* [WHAT YOU ARE ASKED TO DO]
Copy out the text lines of the records below word for word, omitting the pictures.

* [RECORDS FOR PROCESSING]
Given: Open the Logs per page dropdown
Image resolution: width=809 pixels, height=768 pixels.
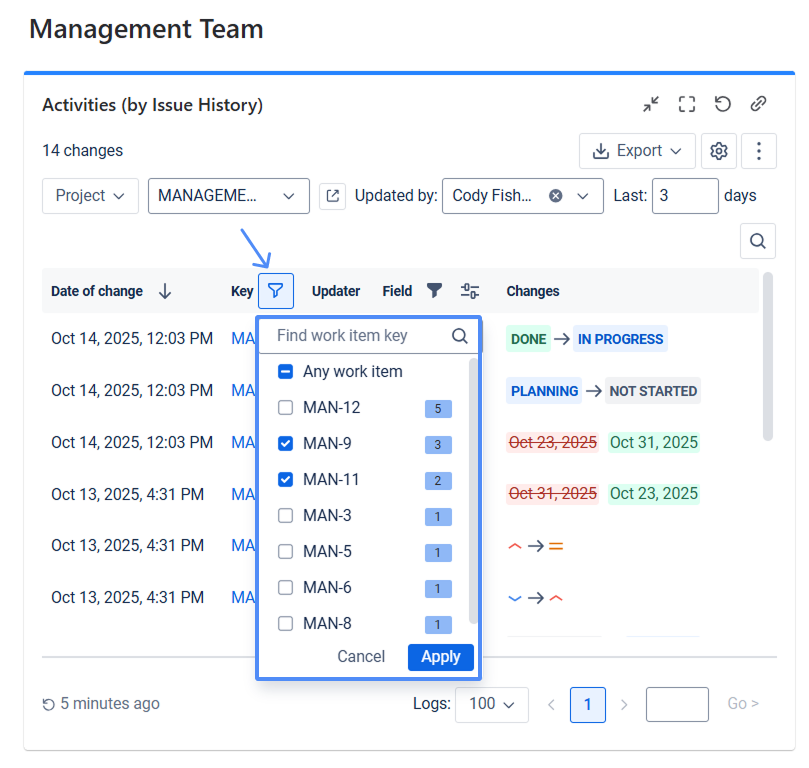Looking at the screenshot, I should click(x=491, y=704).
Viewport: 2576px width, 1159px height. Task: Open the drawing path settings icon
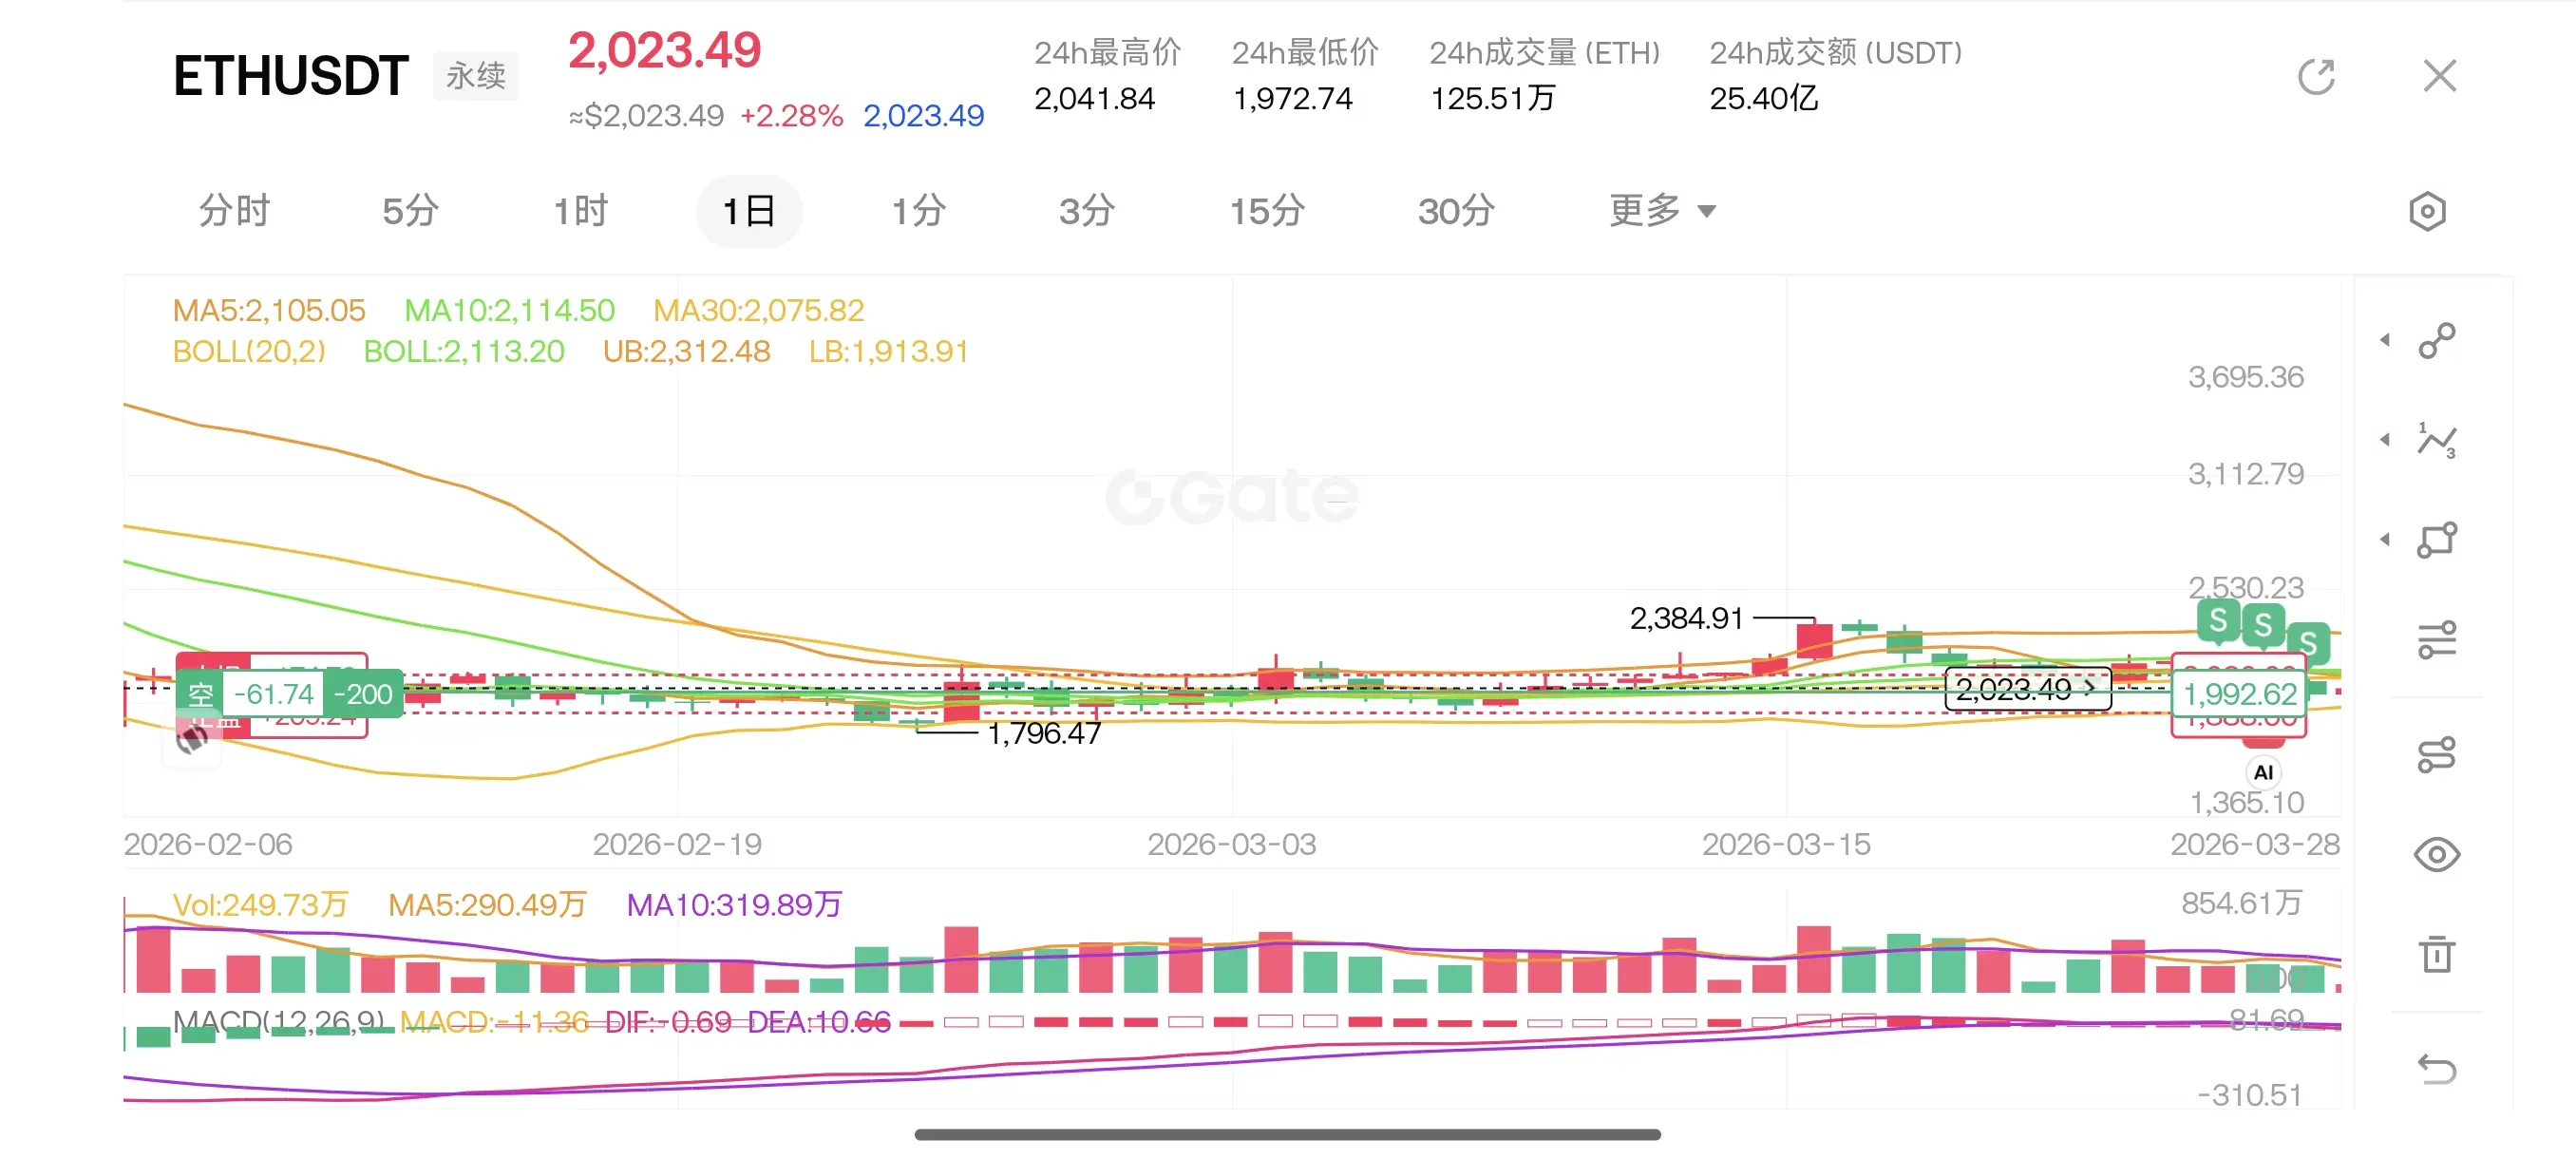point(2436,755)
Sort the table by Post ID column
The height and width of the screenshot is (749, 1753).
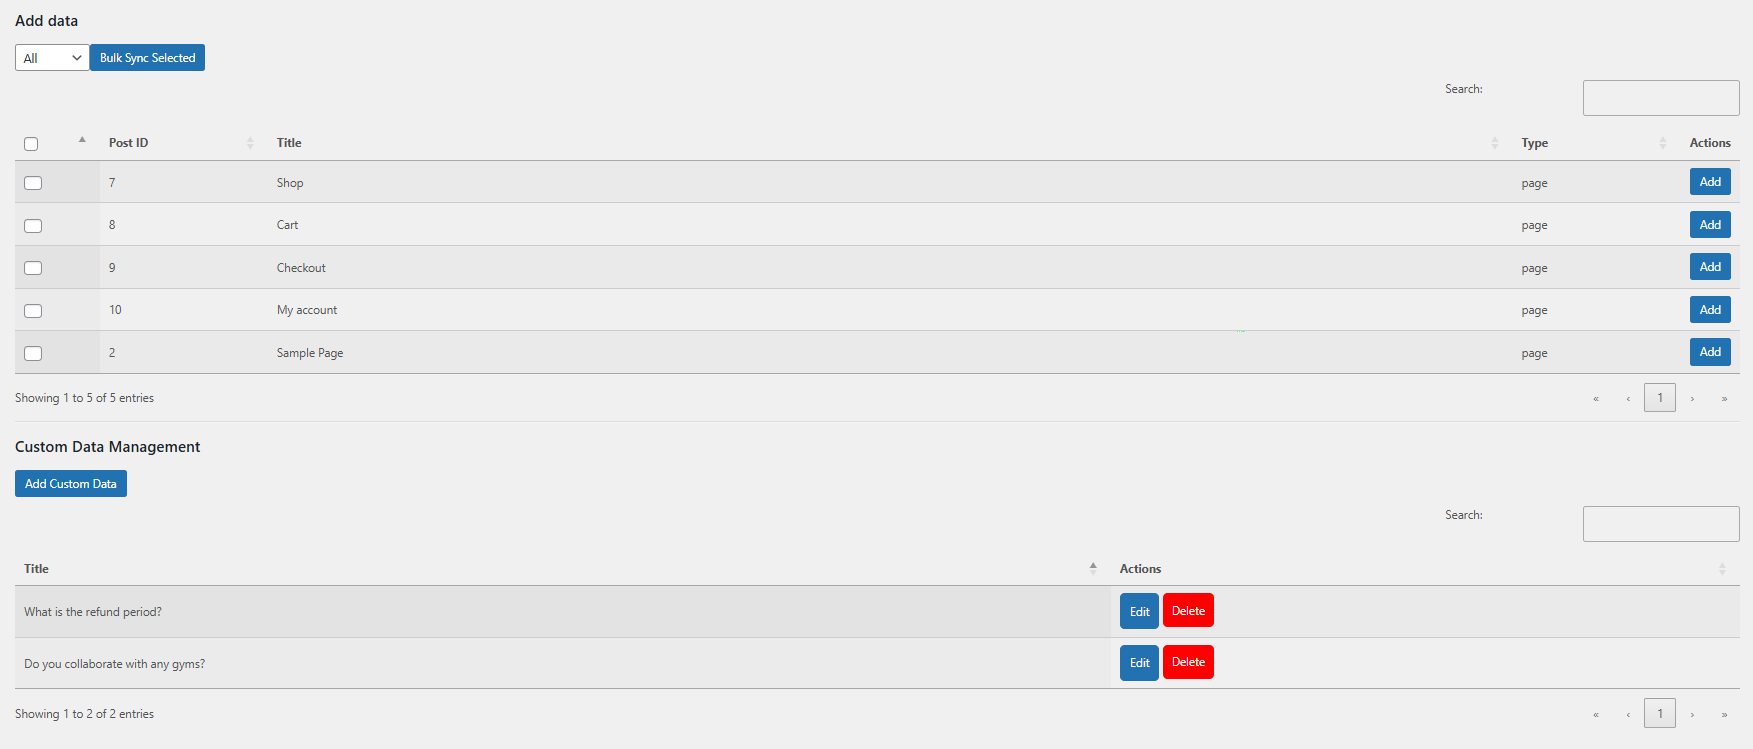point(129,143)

* [SOLUTION TO THE PROBLEM]
Given: Open the Logs per page dropdown
Image resolution: width=809 pixels, height=768 pixels.
Looking at the screenshot, I should click(x=491, y=704).
Viewport: 2576px width, 1159px height. Task: Open the drawing path settings icon
point(2436,755)
Sort the table by Post ID column
The height and width of the screenshot is (749, 1753).
point(129,143)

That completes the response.